* **Source material**
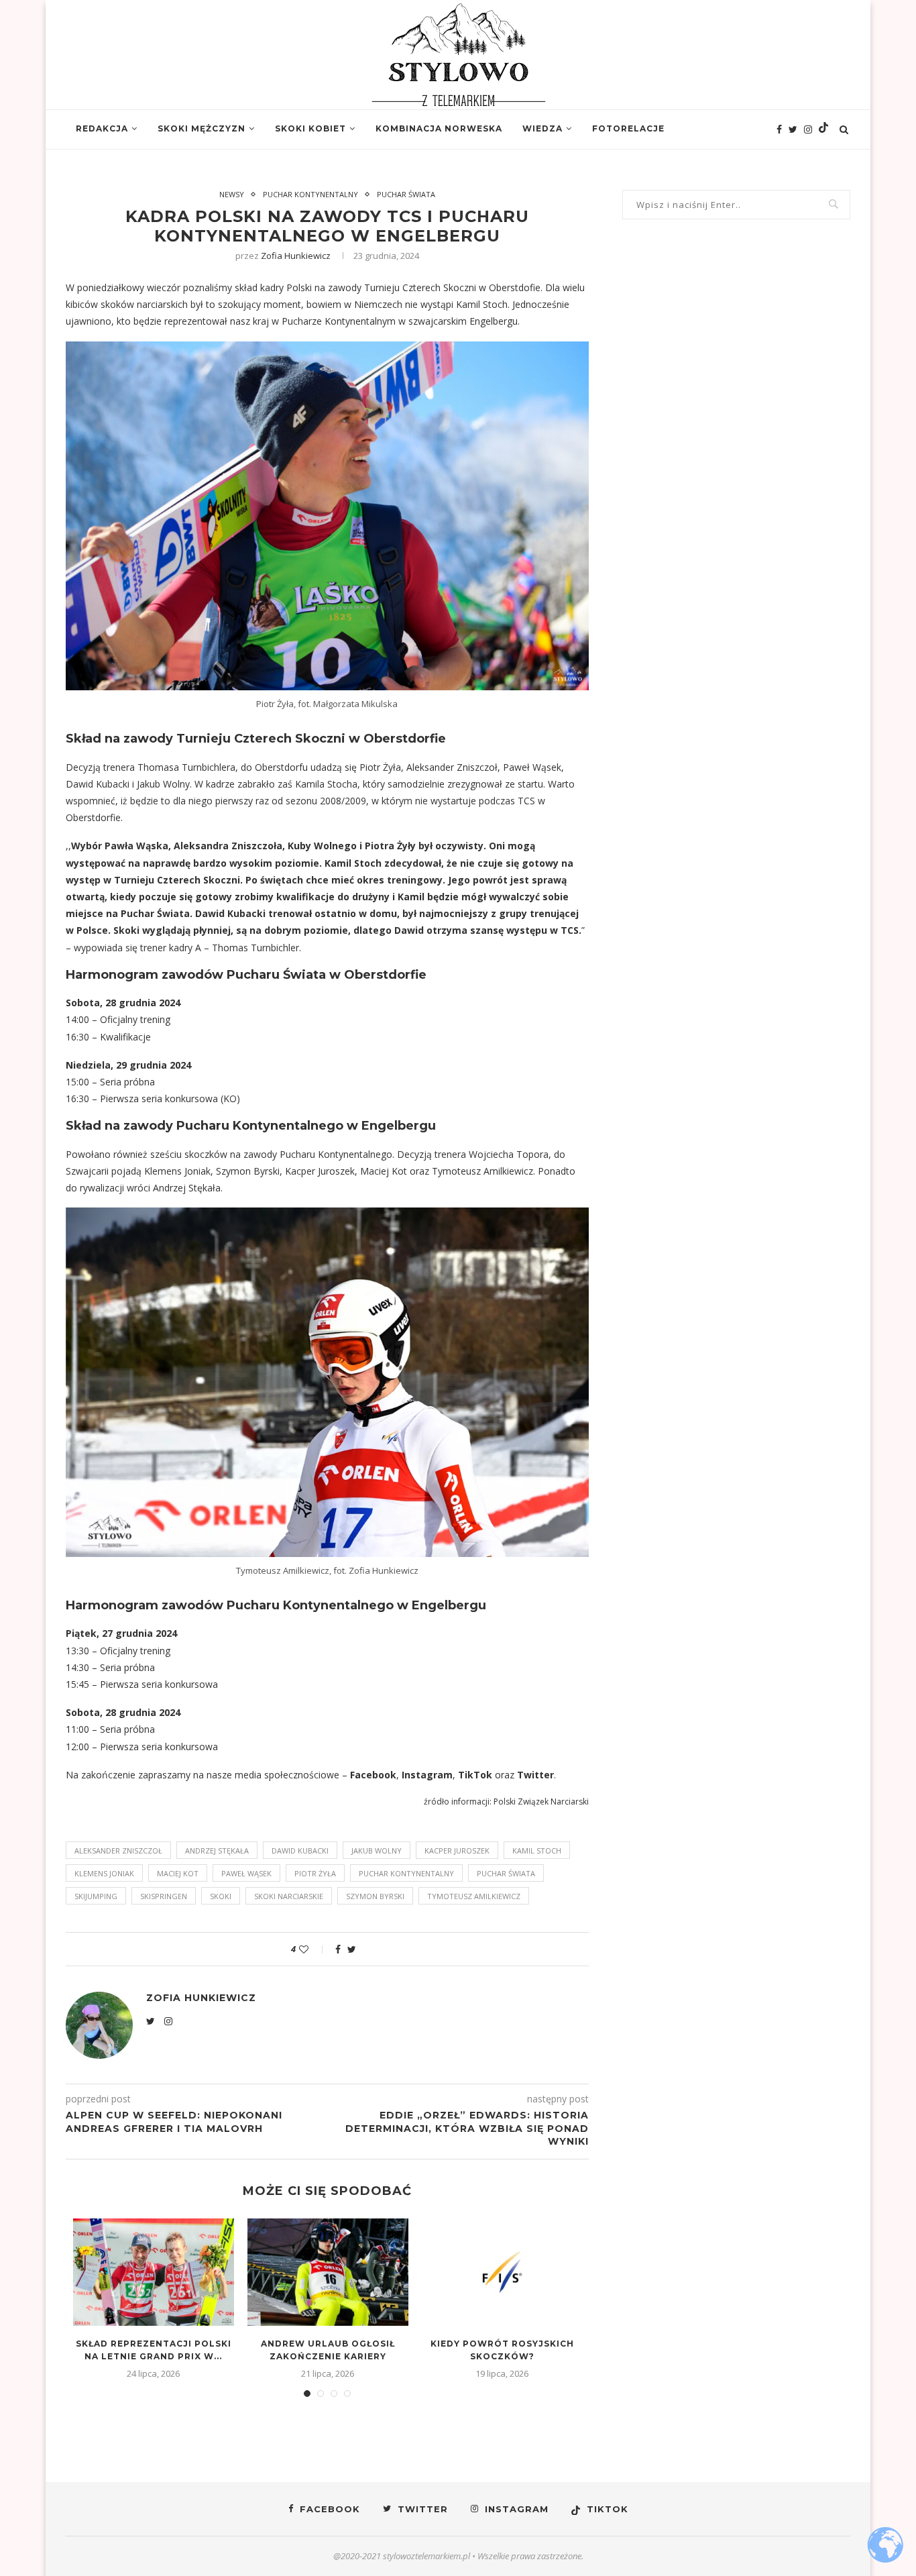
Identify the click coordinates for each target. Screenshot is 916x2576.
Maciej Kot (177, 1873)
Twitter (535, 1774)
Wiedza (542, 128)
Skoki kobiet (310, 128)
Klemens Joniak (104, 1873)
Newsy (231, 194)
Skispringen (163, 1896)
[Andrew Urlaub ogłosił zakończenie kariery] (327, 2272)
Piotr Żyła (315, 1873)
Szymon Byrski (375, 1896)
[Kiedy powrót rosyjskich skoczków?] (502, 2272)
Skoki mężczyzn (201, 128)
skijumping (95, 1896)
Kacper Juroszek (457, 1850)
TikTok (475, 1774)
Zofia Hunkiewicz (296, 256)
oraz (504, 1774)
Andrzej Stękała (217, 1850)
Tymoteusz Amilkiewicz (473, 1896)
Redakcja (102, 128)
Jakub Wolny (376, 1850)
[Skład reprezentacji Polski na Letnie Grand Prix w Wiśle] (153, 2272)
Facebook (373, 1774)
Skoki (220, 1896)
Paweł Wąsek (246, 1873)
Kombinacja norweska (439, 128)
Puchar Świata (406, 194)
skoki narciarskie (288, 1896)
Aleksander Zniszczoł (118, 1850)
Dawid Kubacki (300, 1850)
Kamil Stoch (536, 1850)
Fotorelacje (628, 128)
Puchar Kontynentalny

* **Work item**
Each line in the listing where the word "Puchar" is found is to be copied.

* **The answer**
Puchar Świata (406, 194)
Puchar Kontynentalny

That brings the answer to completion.